3.3.4 lncRNAs 應答植物其他非生物脅迫 除了鹽脅迫、高/低溫脅迫和干旱脅迫外，植物lncRNAs還參與了其他影響生長發育的脅迫應答。Sun 等［57］鑒定了一個受Fe 缺乏誘導表達的蘋果lncRNAMSTRG.85814；其正向促進SAUR32的表達并激活質子分泌以應答Fe 缺乏。

Wu 等［58］發現AtR8響應低氧脅迫和水楊酸脅迫；在低氧脅迫下，AtR8表達量降低，而在水楊酸脅迫下表達量升高。進一步的研究表明，在擬南芥atr8突變體中，低濃度SA 導致根長顯著變短［59］。

植物激素赤霉素在植物體內發揮重要的生長調節作用。王亞麗［60］鑒定了一個赤霉素響應lncRNAGARR2，采用CRISPR-Cas9 技術獲得的轉基因株系較野生型株高和第二葉鞘長極顯著增加，籽粒長和籽粒寬極顯著降低。

在真核生物基因組中，轉座子元件（transposable elements，TEs）廣泛存在。有研究報道擬南芥TElincRNA 11195突變體對ABA 敏感性降低，具有更長的根系及更高的地上部生物量［61］。

另外，擬南芥APOLO-RNAi 轉基因株系表現為延遲的向地性響應，在不影響側根密度條件下有更長的根系［62］。

3.4 lncRNAs應答植物生物脅迫

植物除了受到非生物脅迫，而且還會受到生物脅迫的作用，包括細菌、真菌、病毒和害蟲的侵害。

有研究報道，過表達lncRNA16397 和SIGRX的轉基因番茄在感染馬鈴薯晚疫病（Phytophthora infestans，P.infestans）后的癥狀和活性氧積累均較野生型更輕、更低，表現為對P.infestans增強的抗性［63］。過表達lncRNA23468的轉基因番茄中miR482b 表達水平顯著降低，miR482b 靶基因NBSLRRs顯著上調表達，導致對P.infestans抗性增強；反之，沉默lncRNA23468轉基因番茄的抗性減弱［64］。經啟動子-β-GUS 融合和酵母單雜交試驗證明lncRNA33732能與WRKY1 啟動子元件相互作用，激活lncRNA33732的表達；lncRNA33732過表達和沉默的轉基因株系誘導RBOH基因的表達，增加H2O2的積累，導致對P.infestans抗性增強；當RBOH基因表達受到抑制時，H2O2積累降低，對病原菌的抗性減弱［65］。過表達lncRNA39026轉基因番茄表現的增強P.infestans抗性；相反，沉默lncRNA39026的轉基因株系抗性減弱［66］。

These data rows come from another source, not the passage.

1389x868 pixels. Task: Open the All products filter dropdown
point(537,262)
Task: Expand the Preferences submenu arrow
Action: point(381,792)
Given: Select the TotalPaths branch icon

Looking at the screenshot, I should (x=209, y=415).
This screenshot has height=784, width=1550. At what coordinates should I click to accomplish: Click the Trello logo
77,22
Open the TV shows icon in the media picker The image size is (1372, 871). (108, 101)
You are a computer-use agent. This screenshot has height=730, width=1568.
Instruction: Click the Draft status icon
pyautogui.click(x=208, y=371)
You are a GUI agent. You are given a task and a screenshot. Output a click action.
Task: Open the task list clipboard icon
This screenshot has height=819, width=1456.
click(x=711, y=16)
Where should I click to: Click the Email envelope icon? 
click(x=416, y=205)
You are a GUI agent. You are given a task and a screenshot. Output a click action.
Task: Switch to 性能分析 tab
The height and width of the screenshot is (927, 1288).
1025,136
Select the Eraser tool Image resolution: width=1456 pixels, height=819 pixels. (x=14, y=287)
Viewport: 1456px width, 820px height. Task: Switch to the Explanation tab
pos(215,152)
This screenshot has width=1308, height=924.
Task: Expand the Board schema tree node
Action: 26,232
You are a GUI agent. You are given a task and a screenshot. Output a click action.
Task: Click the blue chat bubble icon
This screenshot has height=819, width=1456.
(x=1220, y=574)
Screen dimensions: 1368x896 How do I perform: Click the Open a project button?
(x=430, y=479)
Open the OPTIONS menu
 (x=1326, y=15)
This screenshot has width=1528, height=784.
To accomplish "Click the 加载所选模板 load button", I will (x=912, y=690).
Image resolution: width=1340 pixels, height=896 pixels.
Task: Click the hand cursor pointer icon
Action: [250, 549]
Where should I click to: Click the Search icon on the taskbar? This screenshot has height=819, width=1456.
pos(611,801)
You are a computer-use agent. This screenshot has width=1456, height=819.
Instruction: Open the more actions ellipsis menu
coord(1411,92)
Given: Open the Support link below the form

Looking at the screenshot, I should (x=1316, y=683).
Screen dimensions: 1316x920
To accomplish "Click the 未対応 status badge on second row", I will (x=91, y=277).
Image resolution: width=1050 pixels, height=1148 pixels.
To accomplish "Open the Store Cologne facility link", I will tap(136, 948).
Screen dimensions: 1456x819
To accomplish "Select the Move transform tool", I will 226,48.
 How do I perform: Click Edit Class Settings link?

番茄黃化曲葉病毒（TYLCV）是一種通過煙粉虱快速傳播的毀滅性番茄病害。Wang 等［67］鑒定了一個番茄lncRNAS-slylnc0957，其沉默導致敏感番茄植株對TYLCV 的抗性增強。此外，番茄lncRNASILNR1不僅影響番茄葉片發育，而且在番茄TYLCV感染期間，與TYLCV 的非編碼基因間區衍生的病毒小干擾RNA 相互作用，從而調控疾病防御［68］。

另外，Yu 等［69］用增強子系統構建的T-DNA 插入株系表現增強的白葉枯抗性。Zhu 等［70］用尖孢鐮刀菌侵染擬南芥，發現lncRNATAR-197轉基因株系發病更早且癥狀更嚴重，TAR-212轉基因株系表現增強的疾病防御抗性。植物免疫應答是一個涉及基因表達轉錄和轉錄后調控的復雜過程。Seo 等［71］采用人工miRNA 技術敲低lncRNAELENA1，發現其轉基因株系表現為PR1 下調表達及對番茄DC3000細菌病原體丁香假單胞菌更敏感；相反，過表達ELENA1的轉基因株系表現為PR1 表達水平上調及增強的病原菌抗性。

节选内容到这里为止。